Where Schenn is brimming with promise, and could take his
game to the next level this year, Jagr looked visibly slower by the end of last
season, as one would expect with a 40 year old. As long as the chemistry works out, and Schenn
continues to develop as the organization plans, there might even be room for
improvement on that top line.
And if you’re worried about the loss of Schenn reverberating
down the bench, keep in mind Matt Read and Sean Couturier now have a full
year under their belts. They’re only going to get better. Plus, Peter
Laviolette should be able to squeeze some production out of Ruslan Fedotenko,
who signed during the offseason.
In terms of forwards, I’m just not seeing the huge drop-off.

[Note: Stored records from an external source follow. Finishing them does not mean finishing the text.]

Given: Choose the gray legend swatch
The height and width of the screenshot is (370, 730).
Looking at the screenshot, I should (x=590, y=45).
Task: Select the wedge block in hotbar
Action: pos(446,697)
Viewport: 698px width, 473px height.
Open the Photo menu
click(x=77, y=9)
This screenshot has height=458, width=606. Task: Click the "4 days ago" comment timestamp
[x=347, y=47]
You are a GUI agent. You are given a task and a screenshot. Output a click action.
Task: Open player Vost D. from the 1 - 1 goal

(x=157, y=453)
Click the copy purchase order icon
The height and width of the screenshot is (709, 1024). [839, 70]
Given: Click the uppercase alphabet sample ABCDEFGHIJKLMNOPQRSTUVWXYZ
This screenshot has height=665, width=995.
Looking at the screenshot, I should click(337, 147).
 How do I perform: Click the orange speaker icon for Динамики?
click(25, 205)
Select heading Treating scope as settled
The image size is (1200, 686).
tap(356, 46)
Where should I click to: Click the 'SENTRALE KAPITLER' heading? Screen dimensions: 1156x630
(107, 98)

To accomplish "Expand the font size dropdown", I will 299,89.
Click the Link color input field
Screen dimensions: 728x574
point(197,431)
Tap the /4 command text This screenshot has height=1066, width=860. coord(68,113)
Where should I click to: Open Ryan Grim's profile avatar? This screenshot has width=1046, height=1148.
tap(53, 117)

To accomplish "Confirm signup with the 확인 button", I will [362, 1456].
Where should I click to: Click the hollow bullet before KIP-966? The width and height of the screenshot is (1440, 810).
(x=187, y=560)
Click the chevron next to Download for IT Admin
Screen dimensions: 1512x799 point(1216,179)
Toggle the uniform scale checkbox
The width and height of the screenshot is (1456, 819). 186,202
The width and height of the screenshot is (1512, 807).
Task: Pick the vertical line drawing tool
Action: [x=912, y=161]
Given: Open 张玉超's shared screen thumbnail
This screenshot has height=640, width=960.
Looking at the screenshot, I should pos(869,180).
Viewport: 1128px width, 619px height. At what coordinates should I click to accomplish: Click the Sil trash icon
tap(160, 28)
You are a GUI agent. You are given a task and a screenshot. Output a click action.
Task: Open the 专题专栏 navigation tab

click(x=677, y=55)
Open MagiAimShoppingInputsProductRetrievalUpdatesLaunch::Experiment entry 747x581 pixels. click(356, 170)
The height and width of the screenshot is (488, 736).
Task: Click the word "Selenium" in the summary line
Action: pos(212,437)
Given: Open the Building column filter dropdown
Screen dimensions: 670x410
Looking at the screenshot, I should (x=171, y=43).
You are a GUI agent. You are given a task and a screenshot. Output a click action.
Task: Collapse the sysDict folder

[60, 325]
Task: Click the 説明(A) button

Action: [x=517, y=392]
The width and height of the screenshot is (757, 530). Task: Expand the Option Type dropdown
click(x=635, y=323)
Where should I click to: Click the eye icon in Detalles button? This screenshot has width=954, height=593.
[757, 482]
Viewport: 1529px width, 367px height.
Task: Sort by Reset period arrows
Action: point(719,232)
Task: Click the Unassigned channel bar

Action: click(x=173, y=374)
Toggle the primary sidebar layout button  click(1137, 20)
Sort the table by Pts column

However, that’s not to say there is no reason for concern.
Say what you want about Matt Carle’s turnovers and his
defensive ability altogether, he was one of their better defensemen when it
came to sparking the offense. Carle was second on the team behind only Kimmo
Timonen in points from blueliners with 38, which is not something the front office was
truly able to replace this offseason.
The hope is Brayden’s brother Luke fills the void on the
back end, but in terms of a puck-moving defenseman, there would appear to be a serious
dropoff there. Schenn matched his career best with 22 points last season, which
is almost half of what Carle is capable of.
To be fair, Schenn’s numbers are with significantly less
ice time and an abysmal supporting cast, but what Carle has shown he can handle
and Luke has not is skating on the power play. Nearly a third of Carle’s points
came on the power play last year, while Schenn has just one goal and one assist there
for his entire career.
Perhaps Andrej Meszaros can pick up some of the slack here,
but he’s still battling back from a torn Achilles tendon, so it remains to be
seen how much he can help this year. Otherwise an offensive-minded defenseman
may very well be a big hole for this club.
The issue of course is who will set the table for the guys
up front. It remains to be seen who will step up into Carle’s role, but then
again if Luke Schenn can upgrade the Flyers defensively – a big if – it might be a trade-off
the front office is willing and able to make.
Philadelphia was 11th in goals allowed last season, so perhaps
placing the emphasis on defenders who could be better equipped to defend means they won’t even need to tally
quite as many themselves.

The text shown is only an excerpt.